I am working on an easy project, which is simply a scene downloaded from the asset store.
While the movements on the screen seem ok, on the Vive HMD it’s awfully shaky.
My GPU is an R9 390 with 8GB VRAM, is the amount of polygons in the attached image the issue ?
Thanks.
I’m not developing on the Vive, but I would say the first thing you need to look at for optimization is radically reducing the batches, 3342 is very high, even for PC VR (I’m working on Gear VR, where I’m aiming to keep it below 50 batches per frame).
If it were me I would want to get that down to the low-mid hundreds at most, and definitely get it as low as possible overall through atlasing textures together, using as few materials and utilize static batching as much as possible.
Reducing the batch count will really help the CPU, notice the CPU is at 53ms, this needs lowering substantially. Hope this helps.
Quite some new terms for me, thanks for the batch hint. The building indeed improves performance by optimizing batches, but I will look closer at this parameter. How could I influence it, better than deleting assets ?
3000+ shadow casters will give you some performance problems. If the light source won’t move you can bake them. Use the profiler instead of that performance stats box so you can see exactly what’s causing it to be so slow. For good VR on Vive or Oculus you need the CPU and GPU to complete in 11ms combined (90fps) (unbuffered).
Another thing you can do to reduce batch count (draw calls) is reduce the number of unique materials. The more materials can be shared, the fewer draw calls you’ll typically have. I’ve noticed some art assets on the asset store are not optimized at all in that area.

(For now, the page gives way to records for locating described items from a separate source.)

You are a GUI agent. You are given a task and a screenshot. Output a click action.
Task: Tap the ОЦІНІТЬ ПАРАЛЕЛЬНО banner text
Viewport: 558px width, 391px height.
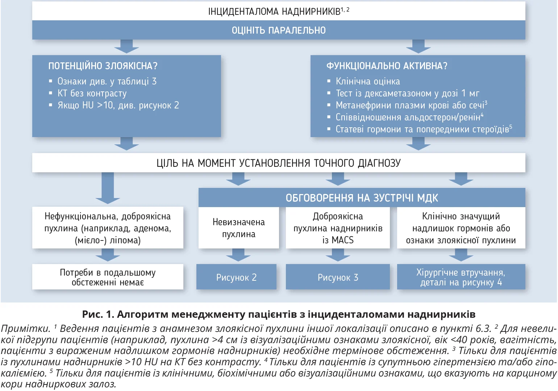(279, 30)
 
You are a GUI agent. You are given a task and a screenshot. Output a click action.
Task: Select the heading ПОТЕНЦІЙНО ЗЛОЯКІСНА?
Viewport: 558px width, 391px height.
(103, 66)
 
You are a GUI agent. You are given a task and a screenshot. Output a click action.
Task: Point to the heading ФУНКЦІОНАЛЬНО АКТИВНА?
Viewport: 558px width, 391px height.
(387, 66)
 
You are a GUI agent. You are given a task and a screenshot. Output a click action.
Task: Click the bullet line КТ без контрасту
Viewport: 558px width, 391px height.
(92, 94)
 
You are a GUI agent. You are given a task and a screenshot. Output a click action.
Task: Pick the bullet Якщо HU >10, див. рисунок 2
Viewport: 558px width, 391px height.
(118, 106)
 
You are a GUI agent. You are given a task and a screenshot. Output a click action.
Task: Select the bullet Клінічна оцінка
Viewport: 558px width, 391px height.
(368, 82)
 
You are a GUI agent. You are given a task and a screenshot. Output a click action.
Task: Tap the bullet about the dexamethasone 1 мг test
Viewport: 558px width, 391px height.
(407, 94)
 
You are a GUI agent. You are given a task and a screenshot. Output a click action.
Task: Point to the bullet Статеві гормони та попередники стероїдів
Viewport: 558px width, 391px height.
(422, 129)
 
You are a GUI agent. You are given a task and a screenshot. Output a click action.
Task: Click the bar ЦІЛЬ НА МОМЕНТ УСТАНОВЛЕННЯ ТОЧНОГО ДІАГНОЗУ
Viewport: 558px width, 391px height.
(279, 163)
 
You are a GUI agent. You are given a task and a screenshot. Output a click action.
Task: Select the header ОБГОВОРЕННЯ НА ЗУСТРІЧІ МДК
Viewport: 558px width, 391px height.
(362, 198)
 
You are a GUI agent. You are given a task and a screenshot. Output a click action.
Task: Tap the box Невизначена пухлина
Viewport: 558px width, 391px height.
(238, 228)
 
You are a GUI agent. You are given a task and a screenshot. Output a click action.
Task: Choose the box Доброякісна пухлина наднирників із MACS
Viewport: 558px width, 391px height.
(338, 228)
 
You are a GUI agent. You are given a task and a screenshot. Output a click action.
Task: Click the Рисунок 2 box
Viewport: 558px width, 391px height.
(236, 277)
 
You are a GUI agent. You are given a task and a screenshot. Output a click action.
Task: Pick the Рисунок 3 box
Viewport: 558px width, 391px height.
(338, 277)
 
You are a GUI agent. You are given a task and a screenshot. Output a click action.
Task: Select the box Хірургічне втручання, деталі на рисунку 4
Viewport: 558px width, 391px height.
(461, 277)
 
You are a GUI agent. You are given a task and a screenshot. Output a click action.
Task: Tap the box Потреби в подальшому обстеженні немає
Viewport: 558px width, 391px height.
(108, 277)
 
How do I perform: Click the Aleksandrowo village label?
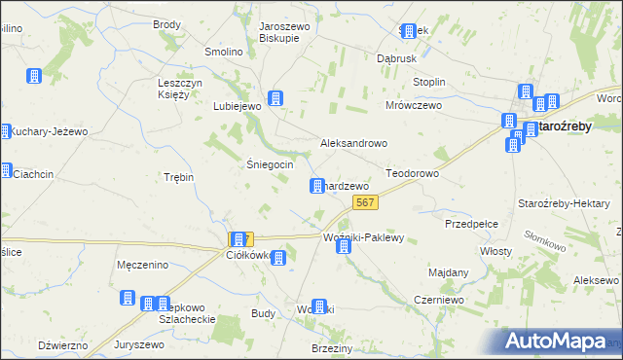tap(354, 143)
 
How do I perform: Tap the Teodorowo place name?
tap(413, 172)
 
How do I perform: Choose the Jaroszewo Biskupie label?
tap(284, 33)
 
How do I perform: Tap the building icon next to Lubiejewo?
tap(276, 98)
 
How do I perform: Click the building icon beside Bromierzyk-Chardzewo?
tap(317, 186)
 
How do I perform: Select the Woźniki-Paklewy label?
tap(362, 237)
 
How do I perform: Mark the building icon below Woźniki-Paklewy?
tap(344, 248)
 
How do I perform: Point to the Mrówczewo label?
tap(414, 105)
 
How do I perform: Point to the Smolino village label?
tap(223, 53)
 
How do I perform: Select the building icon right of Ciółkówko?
tap(278, 258)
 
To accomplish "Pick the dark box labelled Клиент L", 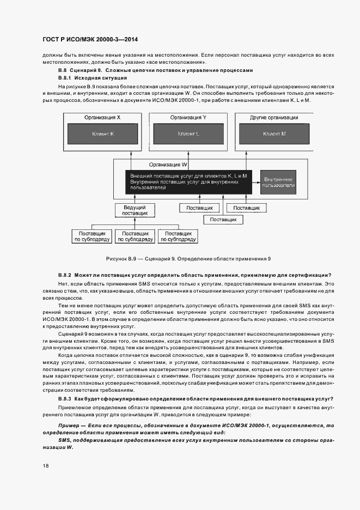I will pyautogui.click(x=188, y=133).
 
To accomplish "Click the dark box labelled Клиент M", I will pyautogui.click(x=274, y=133).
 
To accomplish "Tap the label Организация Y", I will pyautogui.click(x=188, y=118).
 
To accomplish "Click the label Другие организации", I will pyautogui.click(x=274, y=118).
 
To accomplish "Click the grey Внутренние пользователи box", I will pyautogui.click(x=278, y=182).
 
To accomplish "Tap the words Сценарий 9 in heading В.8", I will pyautogui.click(x=87, y=71).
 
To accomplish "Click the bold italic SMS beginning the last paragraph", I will pyautogui.click(x=64, y=440).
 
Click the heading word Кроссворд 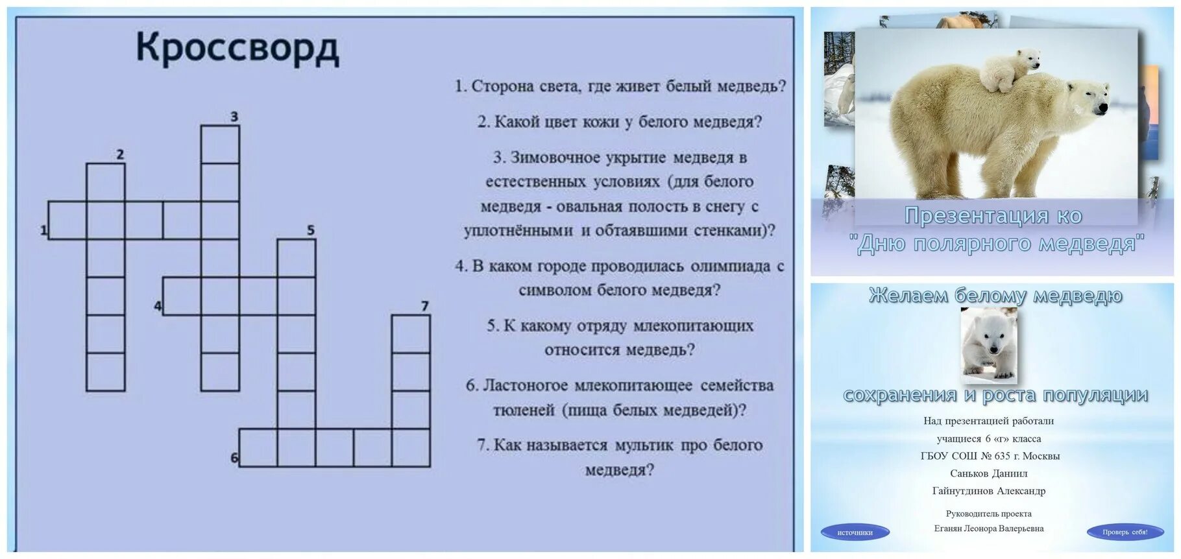point(237,49)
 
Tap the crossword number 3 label point(234,117)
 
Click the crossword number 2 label point(119,154)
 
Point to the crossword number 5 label point(311,230)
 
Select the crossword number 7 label point(425,306)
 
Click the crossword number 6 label point(234,458)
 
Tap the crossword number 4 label point(158,305)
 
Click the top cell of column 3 point(220,144)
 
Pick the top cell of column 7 point(411,333)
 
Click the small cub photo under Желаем point(988,346)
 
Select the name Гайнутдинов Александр point(988,491)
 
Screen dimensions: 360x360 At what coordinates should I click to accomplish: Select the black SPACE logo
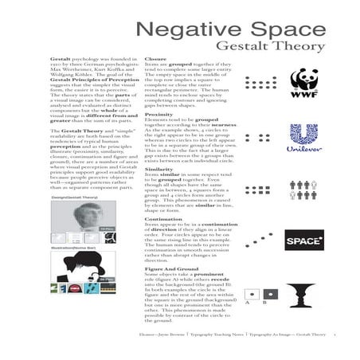click(303, 240)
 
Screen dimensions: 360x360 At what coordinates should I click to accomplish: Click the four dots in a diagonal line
click(256, 240)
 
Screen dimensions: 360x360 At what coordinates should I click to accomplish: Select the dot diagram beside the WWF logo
click(256, 82)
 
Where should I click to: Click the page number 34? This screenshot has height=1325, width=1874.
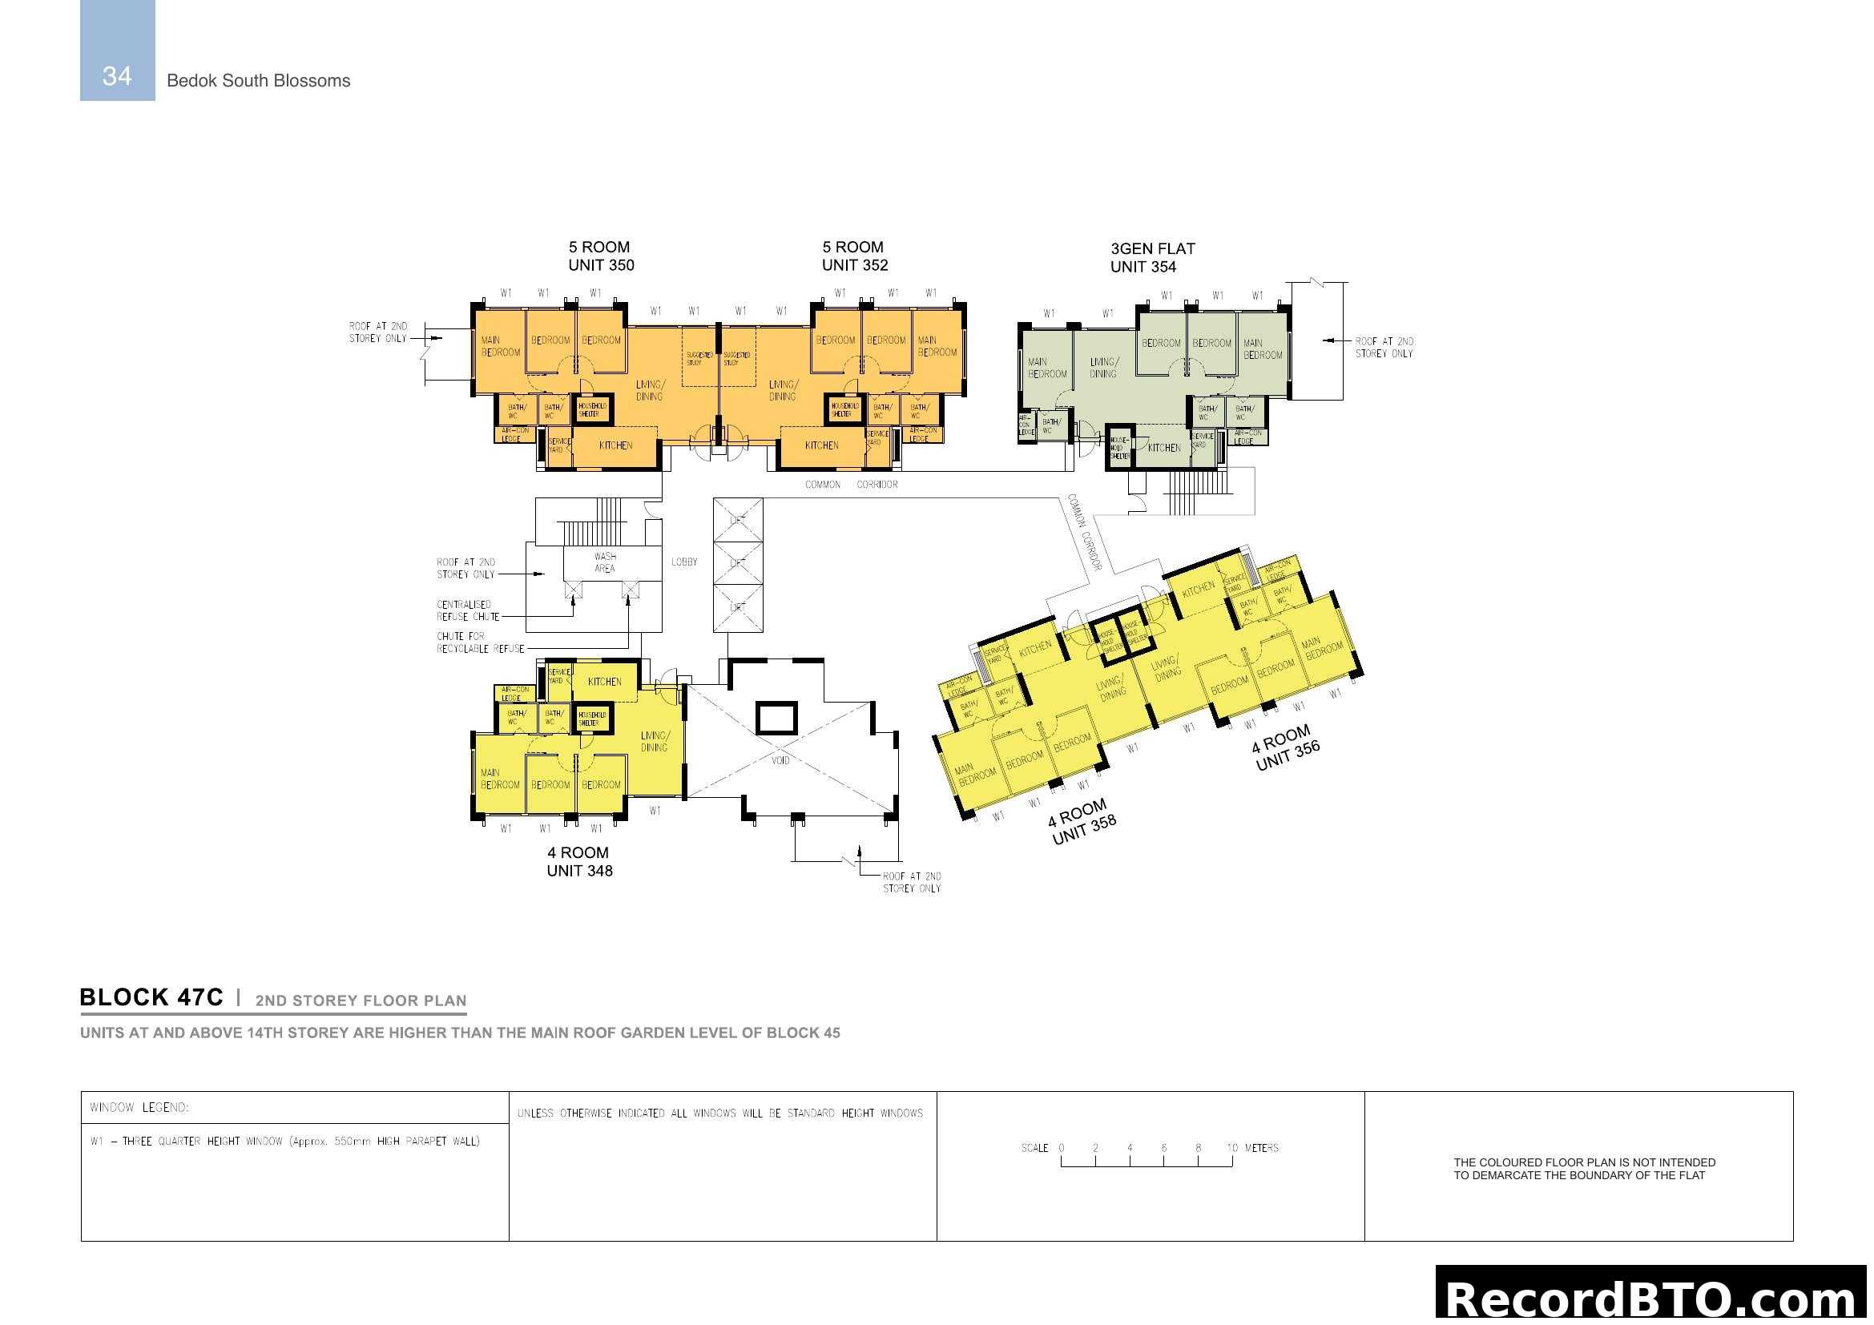pyautogui.click(x=117, y=76)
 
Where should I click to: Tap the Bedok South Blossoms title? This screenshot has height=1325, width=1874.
pyautogui.click(x=258, y=81)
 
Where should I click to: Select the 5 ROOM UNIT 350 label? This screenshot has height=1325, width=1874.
pyautogui.click(x=601, y=256)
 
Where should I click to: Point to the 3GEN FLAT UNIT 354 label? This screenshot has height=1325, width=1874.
pyautogui.click(x=1151, y=258)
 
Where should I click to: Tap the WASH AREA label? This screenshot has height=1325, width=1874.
pyautogui.click(x=605, y=562)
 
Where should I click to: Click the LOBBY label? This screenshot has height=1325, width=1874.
pyautogui.click(x=684, y=562)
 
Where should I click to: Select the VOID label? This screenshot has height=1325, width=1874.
pyautogui.click(x=780, y=760)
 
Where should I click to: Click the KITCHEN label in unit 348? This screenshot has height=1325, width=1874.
pyautogui.click(x=604, y=682)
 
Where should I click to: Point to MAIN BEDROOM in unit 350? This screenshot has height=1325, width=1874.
pyautogui.click(x=499, y=346)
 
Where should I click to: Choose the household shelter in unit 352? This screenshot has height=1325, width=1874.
pyautogui.click(x=844, y=409)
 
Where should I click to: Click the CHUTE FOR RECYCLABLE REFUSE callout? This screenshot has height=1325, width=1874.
pyautogui.click(x=480, y=642)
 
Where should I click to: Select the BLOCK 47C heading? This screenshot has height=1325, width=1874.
pyautogui.click(x=151, y=998)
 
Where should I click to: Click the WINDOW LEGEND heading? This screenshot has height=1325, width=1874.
pyautogui.click(x=139, y=1108)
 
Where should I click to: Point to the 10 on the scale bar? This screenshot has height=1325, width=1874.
pyautogui.click(x=1231, y=1148)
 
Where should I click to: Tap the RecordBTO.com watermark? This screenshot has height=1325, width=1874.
pyautogui.click(x=1652, y=1298)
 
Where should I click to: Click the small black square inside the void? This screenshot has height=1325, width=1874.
pyautogui.click(x=776, y=719)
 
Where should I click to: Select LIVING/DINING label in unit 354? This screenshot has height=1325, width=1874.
pyautogui.click(x=1103, y=368)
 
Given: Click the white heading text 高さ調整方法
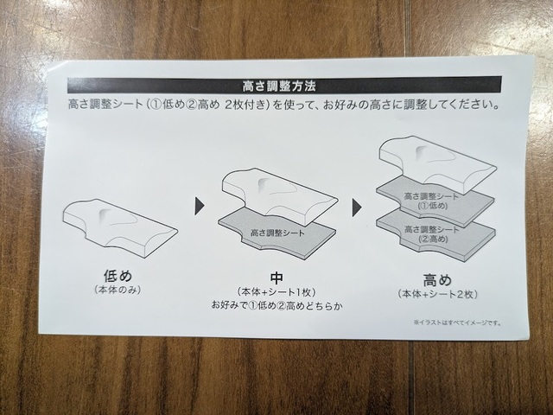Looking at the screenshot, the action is tap(278, 86).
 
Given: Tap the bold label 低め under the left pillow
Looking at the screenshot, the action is tap(118, 276).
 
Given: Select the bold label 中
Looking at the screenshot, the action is tap(276, 278).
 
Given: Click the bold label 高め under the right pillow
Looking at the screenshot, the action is tap(437, 280).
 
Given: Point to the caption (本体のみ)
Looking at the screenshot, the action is tap(118, 290).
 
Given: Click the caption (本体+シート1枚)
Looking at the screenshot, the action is tap(276, 292).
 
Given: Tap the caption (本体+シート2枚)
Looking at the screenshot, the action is tap(438, 294).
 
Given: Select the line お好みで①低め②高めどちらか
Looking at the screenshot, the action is tap(276, 305).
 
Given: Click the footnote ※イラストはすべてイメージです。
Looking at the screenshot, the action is tap(457, 322).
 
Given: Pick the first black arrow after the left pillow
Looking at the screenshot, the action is tap(200, 206).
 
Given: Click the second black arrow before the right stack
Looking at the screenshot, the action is tap(357, 208).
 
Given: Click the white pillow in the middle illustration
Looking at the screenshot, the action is tap(280, 196).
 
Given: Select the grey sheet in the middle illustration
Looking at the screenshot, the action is tap(277, 233).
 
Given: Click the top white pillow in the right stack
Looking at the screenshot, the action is tap(437, 164).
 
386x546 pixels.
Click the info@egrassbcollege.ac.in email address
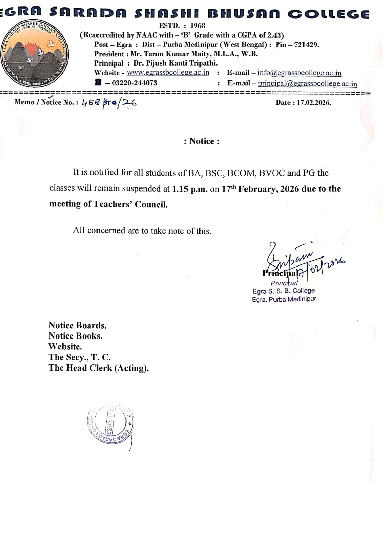point(299,73)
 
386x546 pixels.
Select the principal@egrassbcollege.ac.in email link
point(307,83)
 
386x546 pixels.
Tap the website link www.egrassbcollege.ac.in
point(168,73)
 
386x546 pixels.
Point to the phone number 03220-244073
point(134,83)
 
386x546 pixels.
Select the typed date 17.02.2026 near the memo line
point(313,103)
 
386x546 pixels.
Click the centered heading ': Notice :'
point(202,141)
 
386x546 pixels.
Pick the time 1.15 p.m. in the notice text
point(190,189)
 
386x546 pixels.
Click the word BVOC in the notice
point(271,173)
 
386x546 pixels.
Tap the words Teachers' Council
point(131,204)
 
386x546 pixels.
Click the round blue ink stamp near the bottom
point(110,425)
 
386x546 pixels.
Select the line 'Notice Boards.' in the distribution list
point(77,325)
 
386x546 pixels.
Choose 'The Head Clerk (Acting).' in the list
point(99,368)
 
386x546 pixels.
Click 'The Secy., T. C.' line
point(79,357)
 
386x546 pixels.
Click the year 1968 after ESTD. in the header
point(197,26)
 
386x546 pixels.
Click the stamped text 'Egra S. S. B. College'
point(283,291)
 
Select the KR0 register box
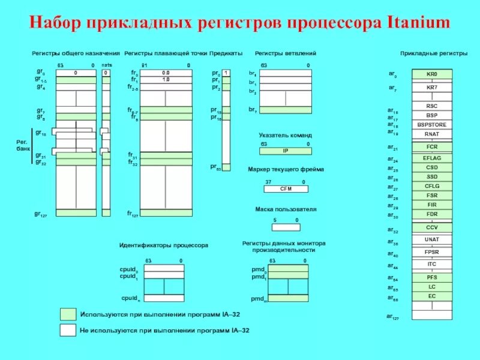431,74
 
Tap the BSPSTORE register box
431,125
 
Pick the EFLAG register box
431,158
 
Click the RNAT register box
431,134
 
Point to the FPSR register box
431,252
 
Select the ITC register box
431,264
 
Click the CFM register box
286,188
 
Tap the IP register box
286,151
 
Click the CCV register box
431,227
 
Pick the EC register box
431,296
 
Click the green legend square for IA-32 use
68,314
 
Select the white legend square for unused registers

There’s an asset called Mesh Baker that will combine textures into larger texture sheets called “atlas” textures and adjust the meshes to use those new texture coordinates. It’s specifically meant as a way to reduce draw calls:
As Steve Tack touched on, the best way to influence the number of batches is to combine all like-materials together as much as possible (for example, if you have 10 materials that all use the same material type, eg. Bumped/Diffuse, then combine these together into one Bumped/Diffuse material, then do this for other material types, eg, transparent etc). So as an example you would put all the textures onto one large sheet together and then adjust all the UV"s for the meshes to represent that new place on the texture map.